What are profiles?

Profiles are used to model protein families and domains. They are built by converting multiple sequence alignments into position-specific scoring systems (PSSMs). Amino acids at each position in the alignment are scored according to the frequency with which they occur, as represented in Figure 14. Substitution matrices (such as BLOSUM matrices) can be used to add evolutionary distance weighting these scores.

Information

Learn more about PSSMs and substitution matrices.

 

Figure  14. Representation of a scoring matrix based on a multiple sequence alignment. Each of the 20 amino acids commonly found in proteins is given a score for each position in the sequence according to the frequency with which they occur in the original alignment. Other factors, such as evolutionary distances can also be considered.

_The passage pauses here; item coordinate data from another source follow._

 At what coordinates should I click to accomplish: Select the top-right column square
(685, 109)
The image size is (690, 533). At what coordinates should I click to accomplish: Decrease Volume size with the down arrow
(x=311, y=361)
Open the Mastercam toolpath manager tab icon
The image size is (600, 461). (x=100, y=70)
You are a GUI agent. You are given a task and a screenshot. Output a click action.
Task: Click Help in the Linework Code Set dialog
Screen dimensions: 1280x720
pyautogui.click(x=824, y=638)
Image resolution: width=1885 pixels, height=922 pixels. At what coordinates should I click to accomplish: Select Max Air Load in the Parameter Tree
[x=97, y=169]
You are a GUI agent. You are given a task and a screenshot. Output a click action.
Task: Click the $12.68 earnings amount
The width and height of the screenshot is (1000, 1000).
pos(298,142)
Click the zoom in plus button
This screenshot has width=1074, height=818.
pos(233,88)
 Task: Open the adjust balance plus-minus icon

Figure 14 Representation of a scoring matrix based on a multiple sequence alignment. Each of the 20 amino acids commonly found in proteins is given a score for each position in the sequence according to the frequency with which they occur in the original alignment. Other factors, such as evolutionary distances can also be considered.

Examples  of databases that use profiles to classify proteins include CDD (Marchler-Bauer A. et al. 2015), HAMAP (Lima. T, et al. 2009) and PROSITE (which produces profiles as well as patterns. Sigrist. CJ, et al. 2010). The PRODOM (Servant. F, et al. 2002) database also uses a related approach, using PSI-BLAST to create its profiles. You can find out more about profiles by reading Gribskov M. et al. 1987.